CXG 2.27% 21.5¢ coote industrial ltd

earnings justify buying the stock, page-15

  1. 15 Posts.
    Re. preliminary report
    Phew, what a shimozzle.
    Having digested the carefully crafted statement, it gives little comfort.

    Some points for consideration.

    The optimism expressed regards the sale of further tranche of locos to Greentrains when the first sale netted $44m (as opposed to the originally touted $100m) coupled with the leasing proceeds from South Spur unable to offset the interest borrowing costs(interest costs being cited as one of the reasons for the profit downgrade) - suggest that the sale of the second tranche for 09 will be severely discounted again. As regards the sale of the logistics group, the entities within -South Spur and logistics are the most marginal performers profit wise and face steep competition in the marketplace against other rail assets such as Asciano's and Queensland rail. Debt reduction under these conditions is still highly challenging.

    The dilution of the register by the issuance of a further 23mil shares at 0.17c and 6.5mil at 20c in the 09 year represents aprox 30% reduction in shareholder value by taking the total shares issued from 116m to 146mil.

    Coote went on a buying spree at the height of the market and now surely must be facing huge write downs on the intangible assets (goodwill) - yet to be declared.

    Trading conditions are noted to be difficult in some divisions resulting in margins and tendering success being impacted - in other words they are either missing out on the jobs or doing them for nothing.
    Its disappointing that restructuring and 22% staff reductions is still a factor in forward projections which perhaps indicates that they are missing out on the work altogether!
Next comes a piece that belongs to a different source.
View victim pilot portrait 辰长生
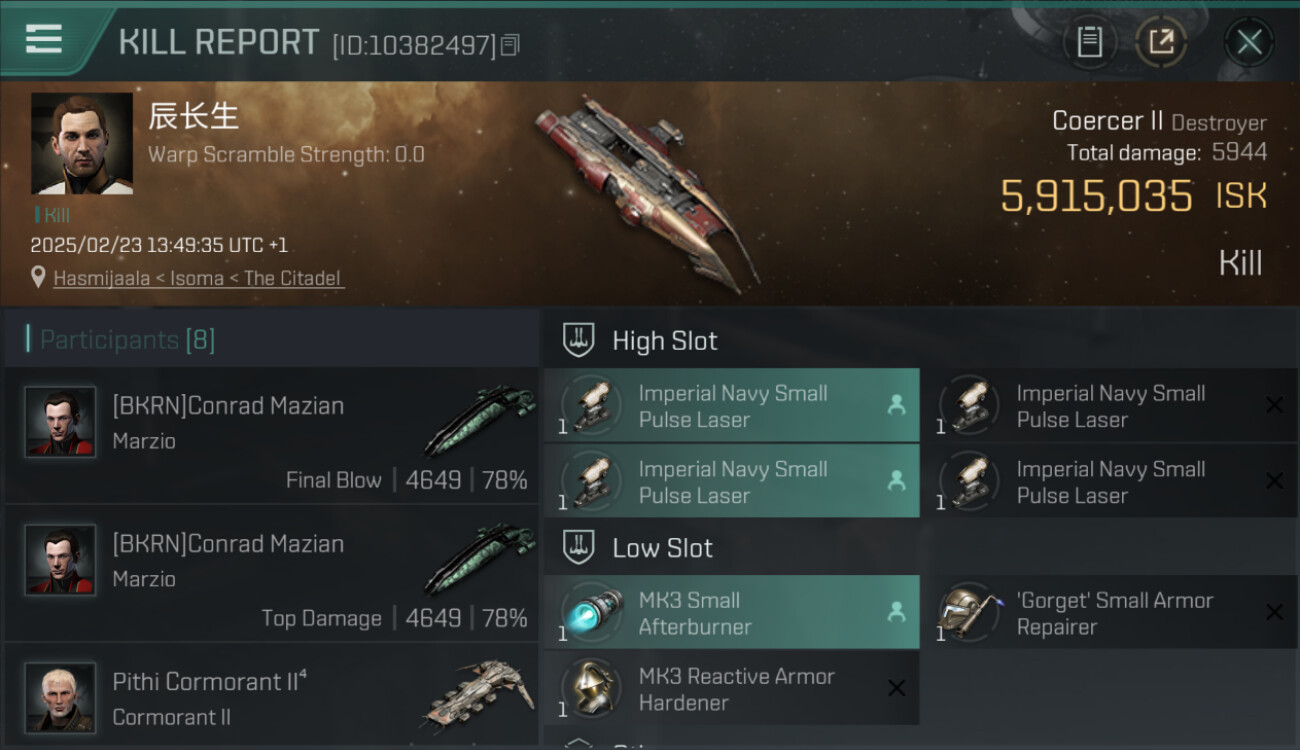Viewport: 1300px width, 750px height. coord(82,144)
    It appears that a small profit for 08 ( I read no more than half year profit already declared aprox $2mil)before writedowns - a huge drop from the previously mooted,15% variation to last years result (aprox $23.5mil) This scenario equates to an earnings per share of 1.36c after tax if no writedowns. Future earnings will depend totally on a) survival, b) asset sales - quality assets or the non performers? to effect debt reduction, c) ability to maintain the work flow.

    This could have been a fabulous company - but it has been caught in the perfect storm of purchasing at top dollar, diminishing work enquiry, and untenable levels of debt in a very nervous world.Lets hope that they will swing some asset sales although i fear that the quality , niche , money earning divisions are the only saleable assets at the moment.

    I am a cxg tragic but am very concerned!!